'''
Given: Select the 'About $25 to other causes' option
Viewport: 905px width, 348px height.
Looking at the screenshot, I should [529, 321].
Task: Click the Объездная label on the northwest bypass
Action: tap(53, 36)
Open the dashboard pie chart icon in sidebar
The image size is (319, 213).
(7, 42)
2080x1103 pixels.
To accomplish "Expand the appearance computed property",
'''
'''
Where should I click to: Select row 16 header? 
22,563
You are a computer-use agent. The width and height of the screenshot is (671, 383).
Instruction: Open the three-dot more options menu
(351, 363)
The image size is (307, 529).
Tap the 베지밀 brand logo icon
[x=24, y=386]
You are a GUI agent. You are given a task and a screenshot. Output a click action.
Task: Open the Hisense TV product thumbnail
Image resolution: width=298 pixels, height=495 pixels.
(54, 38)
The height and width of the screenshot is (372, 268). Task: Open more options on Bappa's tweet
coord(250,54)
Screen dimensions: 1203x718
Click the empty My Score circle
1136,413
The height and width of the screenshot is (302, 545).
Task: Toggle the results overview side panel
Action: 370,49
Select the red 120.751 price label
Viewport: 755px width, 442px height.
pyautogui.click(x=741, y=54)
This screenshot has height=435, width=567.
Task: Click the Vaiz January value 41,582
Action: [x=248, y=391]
'''
'''
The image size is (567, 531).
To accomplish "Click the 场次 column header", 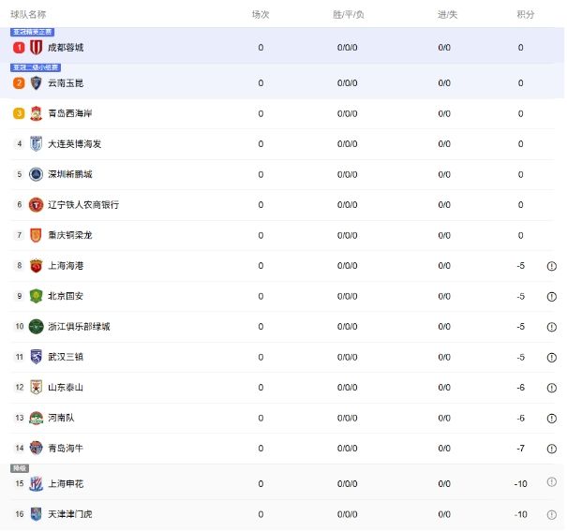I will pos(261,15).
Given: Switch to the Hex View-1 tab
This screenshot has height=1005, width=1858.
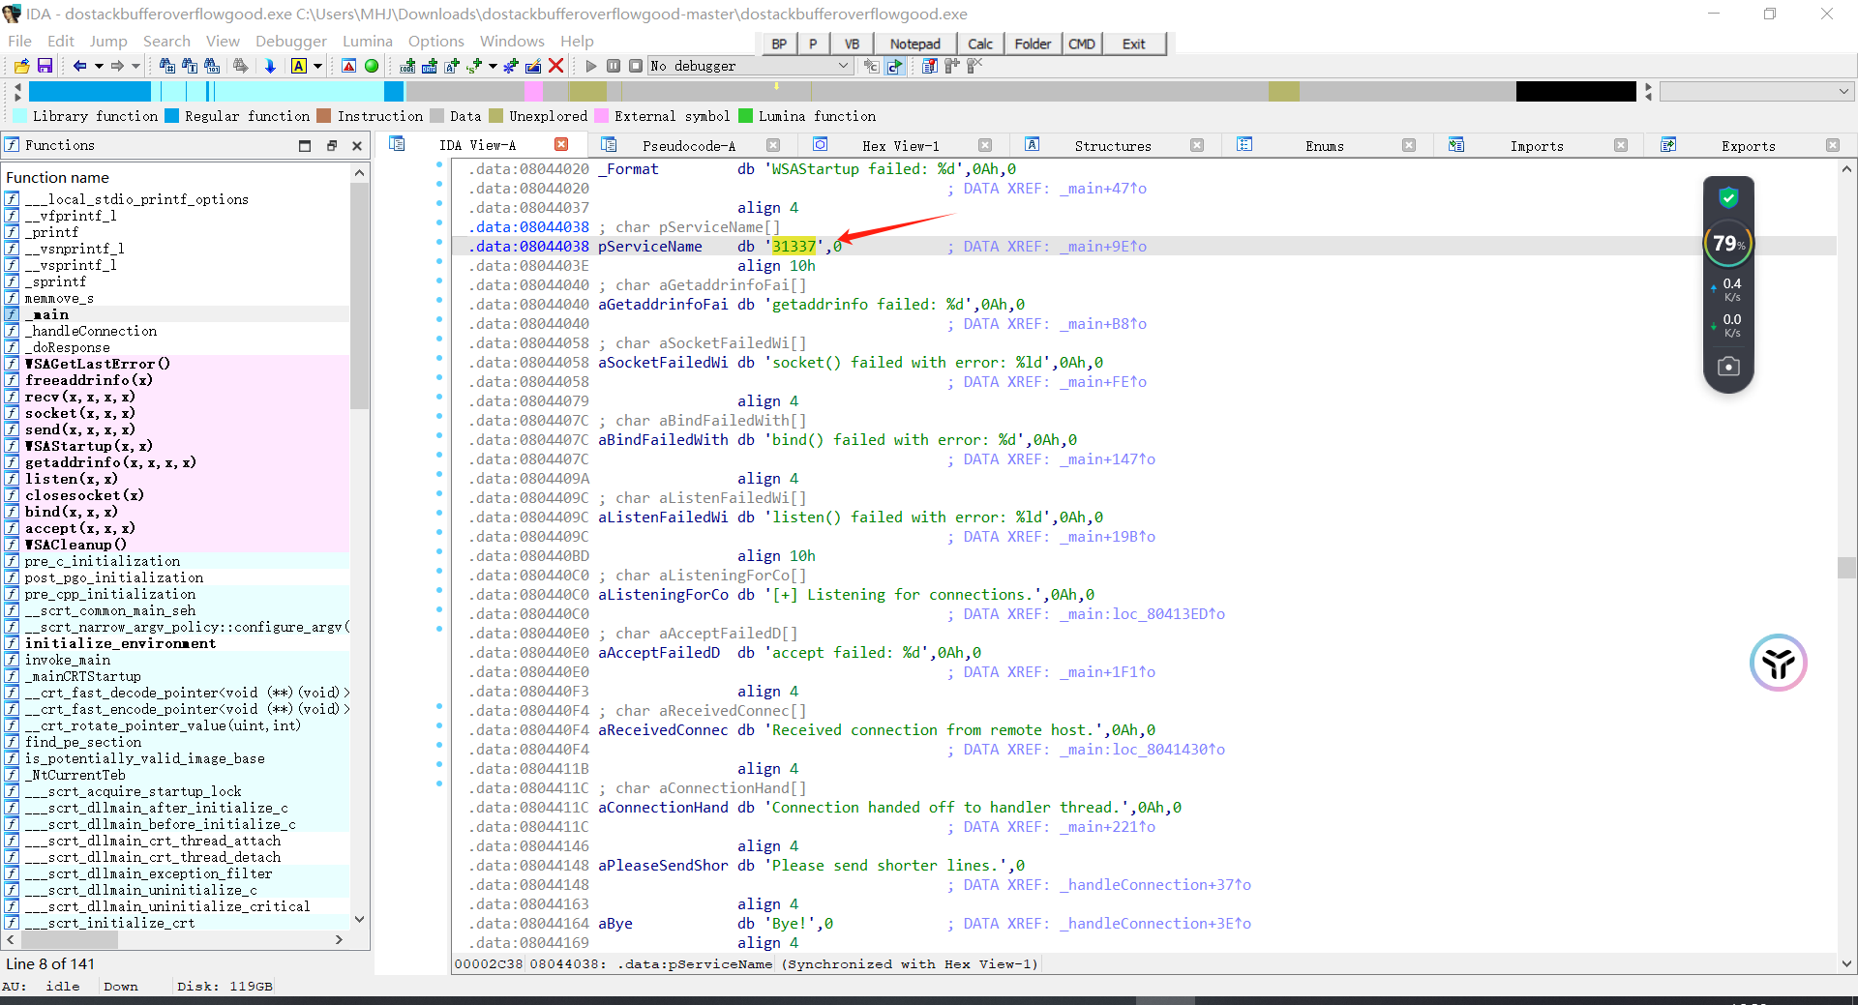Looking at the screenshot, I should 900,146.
'''
● **TASK PROMPT**: In the records above, some lines may contain the word "agent"; copy every one of them.

● **SOLUTION TO THE PROBLEM**:
You are a computer-use agent. The width and height of the screenshot is (671, 383).
You are a GUI agent. You are given a task and a screenshot. Output a click action.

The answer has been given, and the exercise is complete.